What is an Orphan Drug?
Public health policies around the world, including in the United States, Japan and the European Union, have made the assignment of orphan status to drugs developed to treat rare medical conditions a lucrative potential revenue stream for pharmaceutical companies. “Kyprolis, a drug from Onyx Pharmaceuticals (NASDAQ:ONXX) for multiple myeloma, was the most promising new orphan drug in 2012, with U.S. sales expected to reach $897 million in 2017,” according to EvaluatePharma’s 2013 Orphan Drug Report.
Orphan drugs are quickly showing a better return on investment (ROI) potential than drugs targeting larger patient pools, the report shows, with an expected ROI of 1.7 times that of non-orphan drugs by 2018. The “Top 10 orphan drugs have 43% the sales potential of non-orphan drugs, but delivered at 29% of the Phase III trial costs,” states the report’s authors. In terms of research and development costs, Phase III orphan drug development costs are half that of non-orphan drugs, and potentially as low as 25 percent after U.S. tax breaks.

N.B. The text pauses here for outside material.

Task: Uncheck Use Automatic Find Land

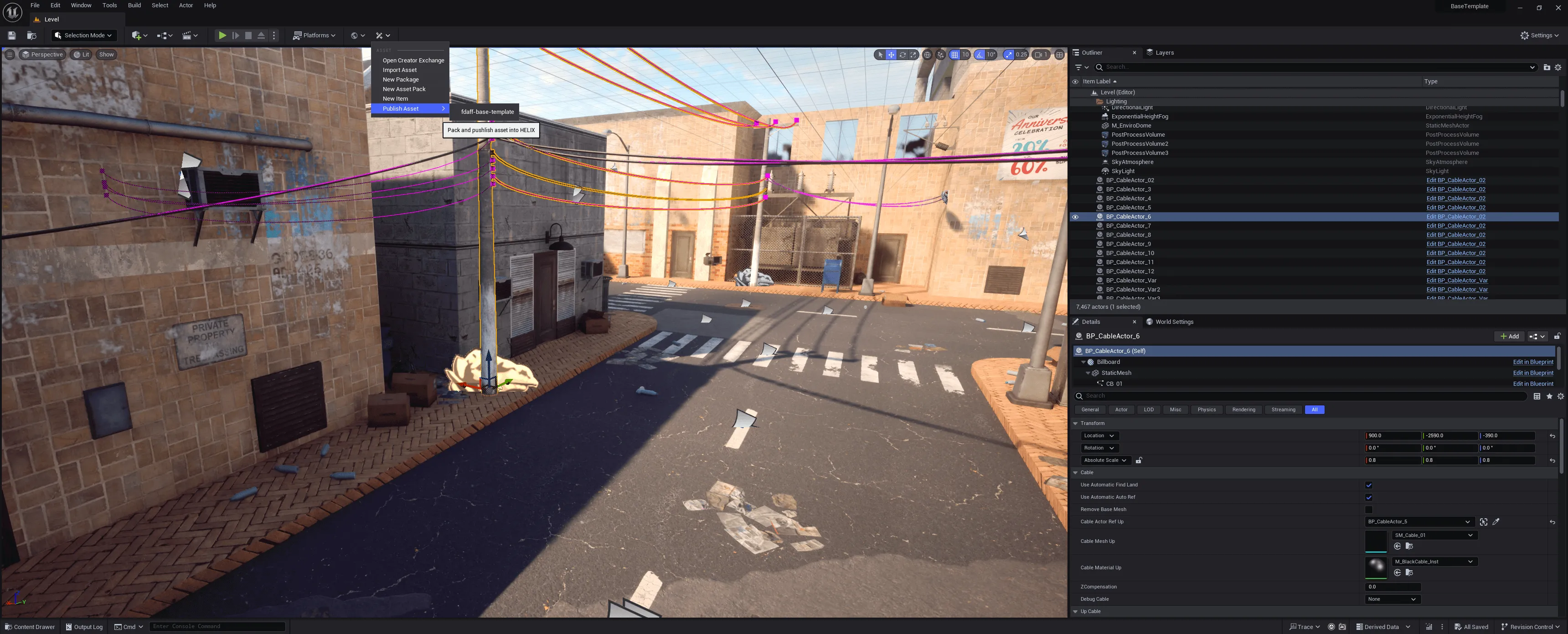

The report estimates that the compound annual growth rate for orphan drugs will be twice that of the overall drug market for a forecasted total of $127 billion in orphan drug sales by 2018.
Verastem’s defactinib granted orphan drug designation in US and EU
Verastem announced this week that its lead cancer stem cell inhibitor, defactinib, has received orphan drug designation from the FDA for the use in the treatment of mesothelioma, a rare form of lung cancer. “The designation provides eligibility for a seven-year period of market exclusivity in the U.S. after product approval, FDA assistance in clinical trial design, and an exemption from FDA user fees,” stated the press release.
The drug received orphan medicinal product designation from the European Commission in June. The designation provides up to 10 years of potential market exclusivity if the drug is approved for marketing in the EU and the drug candidate may also qualify for a reduction in regulatory fees among other benefits.
Verastem is planning a Phase II trial of defactinib in patients with malignant pleural mesothelioma and expects an enrollment of approximately 350 to 400 patients at clinical sites in 11 countries.
Earlier this month, Cantor Fitzgerald initiated coverage of Verastem with a BUY rating and a price target of $22.00.
Bellus Health receives orphan drug status in Japan for KIACTA™
Also this week, Bellus Health announced that Japan’s Ministry of Health, Labor and Welfare granted orphan disease drug status for KIACTA™, a drug candidate for the treatment of AA amyloidosis, a condition resulting in renal dysfunction that may lead to dialysis and death.
Benefits of the orphan disease drug status in Japan include priority review on submission of a new drug application for the product candidate as well as 10 years of market exclusivity for the treatment of AA amyloidosis patients if approved.
KIACTA™ is currently in a Phase III Confirmatory Study in which five clinical sites are currently participating. The National Institute of Biomedical Innovation has awarded C$500,000 toward clinical development expenses.
“KIACTA™ has previously received Orphan Disease Drug Status designation in the United States and Orphan Medicinal Product designation in Europe. In addition, KIACTA™ received Orphan Drug Designation in Switzerland,” stated the press release.
Last month, Bellus agreed to acquire Thallion Pharmaceuticals Inc. (TSXV:TLN) for $6.332 million. Thallion is currently developing Shigamabs®, a monoclonal antibody therapy being evaluated for the treatment of Shiga toxin-producing E. coli bacterial infections.
Securities Disclosure: I, Melissa Pistilli, hold no direct investment interest in any company mentioned in this article.